Molecular Horizons Seminar - Dr Jacob Lewis

Genome duplication is essential for cell proliferation. Errors in the mechanisms that control DNA replication can cause genomic instability and lead to the development of genetic diseases and cancer. To initiate genome duplication, the MCM helicase is first loaded onto duplex DNA as an inactive double hexamer at origins of replication. Activation occurs upon recruitment of a set of firing factors that assemble two Cdc45-MCM-GINS (CMG) helicases. The mechanistic details by which replicative helicases bind, untwist, and unwind DNA at origins remain elusive, largely due to a lack of high-resolution structures that capture key intermediates during this process. To date, structural studies have focused on imaging artificially isolated replication complexes using simplified DNA substrates to understand mechanisms of DNA replication.
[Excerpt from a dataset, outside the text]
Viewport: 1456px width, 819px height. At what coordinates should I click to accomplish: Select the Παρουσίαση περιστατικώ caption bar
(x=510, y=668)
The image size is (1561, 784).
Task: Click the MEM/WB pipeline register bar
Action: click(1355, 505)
We use biochemical and single-particle cryo electron-microscopy (cryo-EM) approaches to visualise origin-dependent CMG assembly using in vitro reconstituted cellular reactions in their entirety, at near atomic resolution. Here, we present the 3.4 Å cryo-EM structure of CMG caught in the act of underwinding origin DNA. Our results provide a structural explanation for previous biochemical experiments on origin-dependent CMG formation in vitro that indicated ATP binding promotes CMG formation, duplex DNA untwisting, and double hexamer separation.